--- RECORDS TO PROCESS ---
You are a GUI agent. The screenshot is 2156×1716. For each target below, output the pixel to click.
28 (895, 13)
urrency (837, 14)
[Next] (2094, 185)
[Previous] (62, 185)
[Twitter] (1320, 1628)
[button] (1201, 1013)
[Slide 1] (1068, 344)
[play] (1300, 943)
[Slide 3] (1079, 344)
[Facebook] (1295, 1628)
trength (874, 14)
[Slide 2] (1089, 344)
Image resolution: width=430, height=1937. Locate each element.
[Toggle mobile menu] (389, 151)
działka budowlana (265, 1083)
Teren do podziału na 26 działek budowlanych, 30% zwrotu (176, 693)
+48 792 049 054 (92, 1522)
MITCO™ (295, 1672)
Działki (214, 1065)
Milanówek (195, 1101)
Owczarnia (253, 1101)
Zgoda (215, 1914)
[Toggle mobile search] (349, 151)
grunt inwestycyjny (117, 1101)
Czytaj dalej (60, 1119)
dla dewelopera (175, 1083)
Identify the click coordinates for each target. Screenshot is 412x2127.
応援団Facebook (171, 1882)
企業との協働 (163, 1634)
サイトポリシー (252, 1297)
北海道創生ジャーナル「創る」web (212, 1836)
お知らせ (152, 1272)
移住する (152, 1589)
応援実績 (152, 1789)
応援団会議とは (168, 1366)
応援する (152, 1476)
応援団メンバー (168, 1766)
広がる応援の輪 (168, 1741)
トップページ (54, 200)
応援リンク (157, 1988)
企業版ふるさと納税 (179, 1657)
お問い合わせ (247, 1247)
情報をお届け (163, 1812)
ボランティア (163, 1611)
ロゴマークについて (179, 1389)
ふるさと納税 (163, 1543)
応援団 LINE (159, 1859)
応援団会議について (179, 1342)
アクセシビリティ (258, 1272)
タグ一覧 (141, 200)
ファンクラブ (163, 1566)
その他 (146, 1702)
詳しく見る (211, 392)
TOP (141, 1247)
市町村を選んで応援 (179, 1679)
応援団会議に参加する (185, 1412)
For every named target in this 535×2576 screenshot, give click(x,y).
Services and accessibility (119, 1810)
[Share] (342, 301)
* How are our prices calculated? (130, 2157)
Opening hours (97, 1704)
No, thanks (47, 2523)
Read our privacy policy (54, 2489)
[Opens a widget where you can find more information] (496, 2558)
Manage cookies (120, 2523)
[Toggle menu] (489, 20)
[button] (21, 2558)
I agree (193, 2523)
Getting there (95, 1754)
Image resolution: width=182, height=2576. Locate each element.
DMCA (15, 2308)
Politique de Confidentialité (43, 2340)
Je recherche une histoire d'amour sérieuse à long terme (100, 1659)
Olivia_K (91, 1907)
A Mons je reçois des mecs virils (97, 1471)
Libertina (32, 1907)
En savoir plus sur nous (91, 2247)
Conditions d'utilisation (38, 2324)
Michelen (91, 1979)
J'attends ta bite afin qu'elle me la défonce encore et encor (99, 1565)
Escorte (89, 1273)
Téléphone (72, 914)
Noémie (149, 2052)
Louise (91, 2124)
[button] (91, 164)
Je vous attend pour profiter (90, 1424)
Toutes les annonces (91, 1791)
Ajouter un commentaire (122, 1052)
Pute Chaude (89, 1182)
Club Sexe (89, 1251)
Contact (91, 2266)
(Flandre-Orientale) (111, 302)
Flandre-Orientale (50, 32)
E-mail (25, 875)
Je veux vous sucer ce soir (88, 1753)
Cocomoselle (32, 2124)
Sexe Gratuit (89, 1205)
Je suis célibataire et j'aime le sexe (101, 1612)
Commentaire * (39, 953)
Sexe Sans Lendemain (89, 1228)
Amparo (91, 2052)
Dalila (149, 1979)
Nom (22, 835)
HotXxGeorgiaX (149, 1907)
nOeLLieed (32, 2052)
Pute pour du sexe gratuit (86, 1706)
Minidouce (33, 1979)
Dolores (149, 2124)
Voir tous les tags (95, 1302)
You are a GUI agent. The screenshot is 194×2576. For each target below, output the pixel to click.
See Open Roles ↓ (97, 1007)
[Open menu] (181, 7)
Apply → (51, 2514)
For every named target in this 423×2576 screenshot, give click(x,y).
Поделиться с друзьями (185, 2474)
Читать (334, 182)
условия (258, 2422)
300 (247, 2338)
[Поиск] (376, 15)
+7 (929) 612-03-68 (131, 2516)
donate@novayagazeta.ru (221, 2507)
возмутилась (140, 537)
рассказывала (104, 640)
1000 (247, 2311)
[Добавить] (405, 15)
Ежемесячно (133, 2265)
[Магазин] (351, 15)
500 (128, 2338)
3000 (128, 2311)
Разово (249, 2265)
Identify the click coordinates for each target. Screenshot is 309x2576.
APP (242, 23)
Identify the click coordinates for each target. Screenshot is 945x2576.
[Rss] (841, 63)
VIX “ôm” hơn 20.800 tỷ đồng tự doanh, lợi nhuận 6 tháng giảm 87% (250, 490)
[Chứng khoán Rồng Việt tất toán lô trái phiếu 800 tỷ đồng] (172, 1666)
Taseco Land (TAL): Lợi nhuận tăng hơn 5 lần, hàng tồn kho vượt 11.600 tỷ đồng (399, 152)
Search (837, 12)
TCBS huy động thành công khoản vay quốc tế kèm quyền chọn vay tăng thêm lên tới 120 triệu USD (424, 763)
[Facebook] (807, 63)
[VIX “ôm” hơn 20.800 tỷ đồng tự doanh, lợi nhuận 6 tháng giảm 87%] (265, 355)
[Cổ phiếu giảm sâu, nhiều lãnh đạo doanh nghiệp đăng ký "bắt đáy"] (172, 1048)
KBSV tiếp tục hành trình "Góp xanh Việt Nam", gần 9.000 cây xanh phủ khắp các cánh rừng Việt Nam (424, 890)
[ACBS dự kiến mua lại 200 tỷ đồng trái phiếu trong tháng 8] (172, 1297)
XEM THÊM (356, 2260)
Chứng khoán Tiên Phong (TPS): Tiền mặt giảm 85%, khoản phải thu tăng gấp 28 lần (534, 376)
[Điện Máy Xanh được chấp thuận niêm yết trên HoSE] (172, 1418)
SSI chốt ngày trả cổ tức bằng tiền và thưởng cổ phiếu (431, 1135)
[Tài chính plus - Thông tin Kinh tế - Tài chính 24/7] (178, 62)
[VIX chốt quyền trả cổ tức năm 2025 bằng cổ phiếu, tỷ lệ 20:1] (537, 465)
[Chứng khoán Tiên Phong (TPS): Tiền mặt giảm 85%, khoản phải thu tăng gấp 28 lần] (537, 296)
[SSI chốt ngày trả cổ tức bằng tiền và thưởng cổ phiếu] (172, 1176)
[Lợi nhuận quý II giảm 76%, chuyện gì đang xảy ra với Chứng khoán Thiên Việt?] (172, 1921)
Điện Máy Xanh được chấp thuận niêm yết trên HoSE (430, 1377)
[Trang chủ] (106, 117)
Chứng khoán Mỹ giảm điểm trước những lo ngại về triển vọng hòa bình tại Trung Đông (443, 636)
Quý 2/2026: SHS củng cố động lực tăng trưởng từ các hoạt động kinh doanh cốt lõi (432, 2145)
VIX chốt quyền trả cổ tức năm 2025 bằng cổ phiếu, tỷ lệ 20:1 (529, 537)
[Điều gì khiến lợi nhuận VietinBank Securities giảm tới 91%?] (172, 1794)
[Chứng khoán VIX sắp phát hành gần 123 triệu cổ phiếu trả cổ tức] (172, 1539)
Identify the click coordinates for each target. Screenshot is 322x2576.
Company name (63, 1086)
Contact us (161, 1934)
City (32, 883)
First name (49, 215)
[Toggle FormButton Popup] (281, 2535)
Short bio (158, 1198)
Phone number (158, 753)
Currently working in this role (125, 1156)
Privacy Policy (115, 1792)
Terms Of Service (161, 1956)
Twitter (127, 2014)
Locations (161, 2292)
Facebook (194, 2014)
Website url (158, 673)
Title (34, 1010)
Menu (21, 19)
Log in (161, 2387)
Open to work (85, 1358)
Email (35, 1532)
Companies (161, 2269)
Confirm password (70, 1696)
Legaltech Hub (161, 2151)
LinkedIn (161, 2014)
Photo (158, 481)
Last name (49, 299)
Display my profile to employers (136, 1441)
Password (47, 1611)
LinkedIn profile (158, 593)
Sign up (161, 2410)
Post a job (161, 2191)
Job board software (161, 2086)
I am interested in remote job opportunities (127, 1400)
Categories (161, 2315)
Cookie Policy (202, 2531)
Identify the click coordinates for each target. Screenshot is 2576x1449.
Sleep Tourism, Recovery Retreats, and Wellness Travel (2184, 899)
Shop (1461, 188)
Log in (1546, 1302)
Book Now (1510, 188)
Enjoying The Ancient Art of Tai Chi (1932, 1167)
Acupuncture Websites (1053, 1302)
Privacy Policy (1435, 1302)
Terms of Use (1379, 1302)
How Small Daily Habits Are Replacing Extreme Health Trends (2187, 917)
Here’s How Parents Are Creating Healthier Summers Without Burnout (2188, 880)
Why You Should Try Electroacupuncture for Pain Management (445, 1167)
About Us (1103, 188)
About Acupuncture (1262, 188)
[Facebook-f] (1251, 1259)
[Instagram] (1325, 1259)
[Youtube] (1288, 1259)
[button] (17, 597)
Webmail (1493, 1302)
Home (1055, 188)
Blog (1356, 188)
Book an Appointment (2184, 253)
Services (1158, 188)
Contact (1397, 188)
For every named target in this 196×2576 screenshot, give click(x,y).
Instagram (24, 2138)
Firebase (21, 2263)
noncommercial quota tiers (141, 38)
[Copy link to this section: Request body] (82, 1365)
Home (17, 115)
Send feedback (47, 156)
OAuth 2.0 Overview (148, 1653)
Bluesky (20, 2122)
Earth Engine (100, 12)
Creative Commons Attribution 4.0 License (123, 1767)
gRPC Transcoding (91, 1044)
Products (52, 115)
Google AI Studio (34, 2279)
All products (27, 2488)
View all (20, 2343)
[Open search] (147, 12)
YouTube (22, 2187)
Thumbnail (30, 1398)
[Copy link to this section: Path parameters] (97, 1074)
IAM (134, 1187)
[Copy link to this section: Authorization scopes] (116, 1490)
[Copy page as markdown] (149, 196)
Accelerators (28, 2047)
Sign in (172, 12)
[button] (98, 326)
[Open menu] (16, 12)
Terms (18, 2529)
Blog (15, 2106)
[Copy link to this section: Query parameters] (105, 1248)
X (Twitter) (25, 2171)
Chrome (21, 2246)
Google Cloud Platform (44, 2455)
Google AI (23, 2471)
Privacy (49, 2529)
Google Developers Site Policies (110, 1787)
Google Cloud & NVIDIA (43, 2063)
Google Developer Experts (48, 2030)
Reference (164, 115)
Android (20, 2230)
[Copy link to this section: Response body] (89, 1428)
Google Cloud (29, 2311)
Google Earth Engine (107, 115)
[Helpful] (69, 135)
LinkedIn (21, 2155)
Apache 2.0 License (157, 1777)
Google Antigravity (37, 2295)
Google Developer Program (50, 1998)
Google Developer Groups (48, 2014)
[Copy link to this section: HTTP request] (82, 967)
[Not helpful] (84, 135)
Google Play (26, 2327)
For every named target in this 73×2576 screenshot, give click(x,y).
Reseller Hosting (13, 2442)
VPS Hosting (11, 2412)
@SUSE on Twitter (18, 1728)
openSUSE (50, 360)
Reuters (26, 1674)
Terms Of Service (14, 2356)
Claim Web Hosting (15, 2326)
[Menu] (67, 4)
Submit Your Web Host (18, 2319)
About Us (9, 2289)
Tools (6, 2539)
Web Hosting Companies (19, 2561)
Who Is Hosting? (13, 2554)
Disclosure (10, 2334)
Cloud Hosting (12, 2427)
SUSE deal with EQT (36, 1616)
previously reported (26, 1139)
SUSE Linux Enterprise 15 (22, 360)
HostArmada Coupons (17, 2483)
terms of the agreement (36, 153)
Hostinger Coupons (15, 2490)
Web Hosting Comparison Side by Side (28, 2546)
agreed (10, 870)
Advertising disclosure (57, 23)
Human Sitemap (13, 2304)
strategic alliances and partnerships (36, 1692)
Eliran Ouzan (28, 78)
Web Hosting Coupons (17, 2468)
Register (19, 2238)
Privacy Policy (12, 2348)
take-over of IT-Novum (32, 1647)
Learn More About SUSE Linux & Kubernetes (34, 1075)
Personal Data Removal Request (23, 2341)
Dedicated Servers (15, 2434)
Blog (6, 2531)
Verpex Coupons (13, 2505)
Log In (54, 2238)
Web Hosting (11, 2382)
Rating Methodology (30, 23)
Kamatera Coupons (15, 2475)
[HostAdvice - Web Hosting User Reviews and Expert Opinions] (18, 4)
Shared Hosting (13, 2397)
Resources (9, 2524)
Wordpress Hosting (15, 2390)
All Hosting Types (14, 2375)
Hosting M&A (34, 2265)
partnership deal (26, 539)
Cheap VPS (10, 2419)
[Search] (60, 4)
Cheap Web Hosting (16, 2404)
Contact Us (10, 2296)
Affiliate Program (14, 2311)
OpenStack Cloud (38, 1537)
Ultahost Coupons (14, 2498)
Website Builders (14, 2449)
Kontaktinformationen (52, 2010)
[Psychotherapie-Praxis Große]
---
WHAT THIS TASK INVOLVES:
In the records above, the lines containing the string "resolution" should be counted; give only the total.

RESULT:
2